Dr. Joachim Kreuzburg
No, we don’t want to make any statements in that regard where we want to be after 2025. I think we have shared with you a conceptual representation under 2025 and that we are considering an acceleration on our path towards that, but we don’t want to make any statements where we want to be in 2026, for instance, also.
Virendra Chauhan
Sure. That’s very helpful.
Operator
We have a follow-up question from Matthew Weston with UBS.
Matthew Weston
It follows up from Thibault’s question. I’m sorry to go back to the potential equity raise. I think Joachim, we all previously, or certainly many of us previously thought that Sartorius AG could not issue new shares. And I think you made a statement at 3Q that equity issuance could be the treasury shares being released back into the market. But now there seems to be a suggestion that AG can issue new shares. So can you just clarify that the commentary around potential equity issuance, I realize hypothetical, could involve new AG shares?
Dr. Joachim Kreuzburg
Yes, thank you for helping me to clarify this. Wasn’t aware that there could be any misunderstanding because indeed, and I think there are a number of presentations that we have shared with the market during capital market days. And that is indeed that the instrument that we have available on the Sartorius AG side since pretty much like 20 years or so are the treasury shares on both the preference as well as the ordinary level. And that are the instruments that are available and no other instruments would be considered at this point.
Matthew Weston
Perfect. That clarifies everything.
Operator
Next question is from Markus Schmitt with ODDO.
Markus Schmitt
Just 1 for me, please, on the deleveraging plan. So when you would raise about €1 billion, just hypothetically, what debt would you take out then?
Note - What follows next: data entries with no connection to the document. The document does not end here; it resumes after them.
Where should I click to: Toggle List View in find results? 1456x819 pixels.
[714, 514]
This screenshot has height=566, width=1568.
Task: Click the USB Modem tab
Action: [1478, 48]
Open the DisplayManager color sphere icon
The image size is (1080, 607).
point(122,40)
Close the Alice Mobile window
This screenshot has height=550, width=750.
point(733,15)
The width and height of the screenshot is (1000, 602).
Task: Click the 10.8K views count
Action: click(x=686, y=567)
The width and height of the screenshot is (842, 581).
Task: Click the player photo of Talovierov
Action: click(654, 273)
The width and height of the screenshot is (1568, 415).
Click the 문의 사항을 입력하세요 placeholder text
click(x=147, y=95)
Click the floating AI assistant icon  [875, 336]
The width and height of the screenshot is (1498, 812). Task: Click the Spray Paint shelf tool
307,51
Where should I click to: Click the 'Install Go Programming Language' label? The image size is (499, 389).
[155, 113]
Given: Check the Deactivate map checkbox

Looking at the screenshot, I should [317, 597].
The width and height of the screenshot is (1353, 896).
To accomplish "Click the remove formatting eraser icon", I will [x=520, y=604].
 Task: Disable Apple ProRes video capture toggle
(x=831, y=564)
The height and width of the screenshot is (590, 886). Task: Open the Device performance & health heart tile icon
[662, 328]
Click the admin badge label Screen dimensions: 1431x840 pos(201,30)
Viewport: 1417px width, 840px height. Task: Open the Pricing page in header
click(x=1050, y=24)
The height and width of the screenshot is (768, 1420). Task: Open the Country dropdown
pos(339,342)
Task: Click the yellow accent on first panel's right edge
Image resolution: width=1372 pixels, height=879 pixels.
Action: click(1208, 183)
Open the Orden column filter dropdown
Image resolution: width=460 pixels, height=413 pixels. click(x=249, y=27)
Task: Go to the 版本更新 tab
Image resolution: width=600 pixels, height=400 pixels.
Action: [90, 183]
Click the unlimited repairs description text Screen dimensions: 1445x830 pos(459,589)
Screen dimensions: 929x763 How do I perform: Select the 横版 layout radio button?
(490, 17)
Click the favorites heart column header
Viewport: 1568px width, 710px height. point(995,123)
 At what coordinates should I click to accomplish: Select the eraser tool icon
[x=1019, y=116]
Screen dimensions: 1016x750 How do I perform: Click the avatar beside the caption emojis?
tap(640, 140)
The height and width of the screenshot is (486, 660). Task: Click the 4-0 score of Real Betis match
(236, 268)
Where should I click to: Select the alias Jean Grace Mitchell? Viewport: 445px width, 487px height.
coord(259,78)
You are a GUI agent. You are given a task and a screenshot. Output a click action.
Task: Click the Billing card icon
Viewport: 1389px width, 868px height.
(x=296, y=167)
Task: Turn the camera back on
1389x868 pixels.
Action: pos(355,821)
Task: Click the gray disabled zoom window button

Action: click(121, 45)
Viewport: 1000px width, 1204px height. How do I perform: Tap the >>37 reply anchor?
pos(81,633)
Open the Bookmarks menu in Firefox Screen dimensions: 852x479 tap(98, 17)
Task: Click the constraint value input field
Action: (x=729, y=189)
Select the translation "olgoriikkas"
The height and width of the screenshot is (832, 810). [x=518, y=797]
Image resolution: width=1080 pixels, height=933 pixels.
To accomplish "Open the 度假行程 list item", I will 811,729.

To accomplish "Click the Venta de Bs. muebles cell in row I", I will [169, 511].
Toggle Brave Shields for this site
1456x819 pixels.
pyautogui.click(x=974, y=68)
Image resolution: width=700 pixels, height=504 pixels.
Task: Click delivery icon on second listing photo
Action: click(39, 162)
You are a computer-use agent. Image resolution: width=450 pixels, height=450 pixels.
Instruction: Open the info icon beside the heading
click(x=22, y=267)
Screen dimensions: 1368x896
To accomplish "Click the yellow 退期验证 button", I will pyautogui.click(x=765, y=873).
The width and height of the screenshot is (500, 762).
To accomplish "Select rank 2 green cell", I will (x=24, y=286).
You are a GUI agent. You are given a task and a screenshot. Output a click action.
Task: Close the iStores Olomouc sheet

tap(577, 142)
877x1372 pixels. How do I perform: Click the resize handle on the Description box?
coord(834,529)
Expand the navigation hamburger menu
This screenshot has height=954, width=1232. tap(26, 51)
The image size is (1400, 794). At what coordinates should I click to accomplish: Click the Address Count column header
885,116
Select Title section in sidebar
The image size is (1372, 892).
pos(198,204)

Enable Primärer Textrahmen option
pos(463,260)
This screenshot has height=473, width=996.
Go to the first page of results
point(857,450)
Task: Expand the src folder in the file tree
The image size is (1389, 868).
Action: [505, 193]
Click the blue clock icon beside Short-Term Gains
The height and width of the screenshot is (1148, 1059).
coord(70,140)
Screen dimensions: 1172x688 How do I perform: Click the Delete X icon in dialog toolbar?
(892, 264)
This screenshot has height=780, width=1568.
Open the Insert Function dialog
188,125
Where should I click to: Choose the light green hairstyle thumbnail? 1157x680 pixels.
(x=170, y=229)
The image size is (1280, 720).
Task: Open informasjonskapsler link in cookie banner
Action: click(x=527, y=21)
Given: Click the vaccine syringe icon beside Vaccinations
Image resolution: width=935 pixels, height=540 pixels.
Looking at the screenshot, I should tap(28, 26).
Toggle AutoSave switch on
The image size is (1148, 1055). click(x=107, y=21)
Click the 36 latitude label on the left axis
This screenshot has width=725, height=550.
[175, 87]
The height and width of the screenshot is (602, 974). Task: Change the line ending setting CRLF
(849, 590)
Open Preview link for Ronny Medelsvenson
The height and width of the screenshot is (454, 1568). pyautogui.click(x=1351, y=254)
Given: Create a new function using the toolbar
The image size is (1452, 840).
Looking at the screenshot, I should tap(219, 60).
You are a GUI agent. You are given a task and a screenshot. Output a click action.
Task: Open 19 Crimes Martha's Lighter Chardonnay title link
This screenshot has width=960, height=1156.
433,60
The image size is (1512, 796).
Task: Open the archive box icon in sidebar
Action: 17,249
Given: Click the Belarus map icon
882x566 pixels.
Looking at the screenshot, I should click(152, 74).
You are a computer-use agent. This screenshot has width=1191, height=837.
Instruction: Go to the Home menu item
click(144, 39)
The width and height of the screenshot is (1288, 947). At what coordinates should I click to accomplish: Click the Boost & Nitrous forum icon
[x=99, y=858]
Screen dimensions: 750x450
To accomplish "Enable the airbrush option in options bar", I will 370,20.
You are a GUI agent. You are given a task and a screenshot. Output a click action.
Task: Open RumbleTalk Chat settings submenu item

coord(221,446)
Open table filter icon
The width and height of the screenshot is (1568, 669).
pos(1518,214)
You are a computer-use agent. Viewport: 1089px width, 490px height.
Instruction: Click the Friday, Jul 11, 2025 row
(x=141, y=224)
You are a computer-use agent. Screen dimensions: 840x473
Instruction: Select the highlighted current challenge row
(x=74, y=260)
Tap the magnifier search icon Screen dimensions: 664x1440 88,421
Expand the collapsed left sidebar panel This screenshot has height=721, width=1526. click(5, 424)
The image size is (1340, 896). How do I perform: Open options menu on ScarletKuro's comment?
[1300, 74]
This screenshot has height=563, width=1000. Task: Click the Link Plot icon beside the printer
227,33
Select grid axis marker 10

Because in September, I think you had short-term borrowings of around €300 million. Maybe that is part of the answer, but what else? It would be helpful to understand what instruments or debt items you’re looking at, for example, a tender on the 2026 bond, maybe which is most intuitive to me. Any comments there would be helpful.
Dr. Joachim Kreuzburg
Yes. I do have to say that we indeed have not made any such decisions at all. So therefore, I’m not able to answer the question because what we shared here with you and the market overall are some conceptual clarifications, but no specific plan. And therefore, for sure, no specific plan, how any hypothetical equity measure would be then transferred into debt reduction measures.
Markus Schmitt
Okay. Then 1 follow-up on the rating, please. Is a BBB flat rating for you enough? Do you aim for a higher rating or is that actually the sweet spot where you want to be?
Dr. Joachim Kreuzburg
We consider the BBB flat rating a very robust and healthy and good level for us. No other plans at this point. So the thoughts that we were sharing were really about an acceleration of the deleveraging beyond the strong impact that our organic cash flow generation will have on the deleveraging. And again, we would consider this to be a path for gaining more strategic flexibility, but not a path for shooting for a different rating.
Markus Schmitt
So basically removing the negative outlook would be fine for you from today’s perspective?
Dr. Joachim Kreuzburg
That would be then possibly a result from that, yes.
Markus Schmitt
Okay, good.
Operator
Ladies and gentlemen, that was the last question. I would now I like to turn the conference back over to Dr. Joachim Kreuzburg for any closing remarks.
Dr. Joachim Kreuzburg
Yes, thank you very much for your interest in Sartorius. Very much appreciate it. Looking forward to our next conversation, I mean, there might be some in between. Investor Relations is always available for sure. Otherwise, I guess we will talk in late April again. Take care, all the best to everyone. Enjoy your weekends, bye.
Rene Faber
Take care, bye-bye.
Operator
Ladies and gentlemen, the conference is now over. Thank you for choosing Chorus Call and thank you for participating in the conference. You may now disconnect your lines. Goodbye.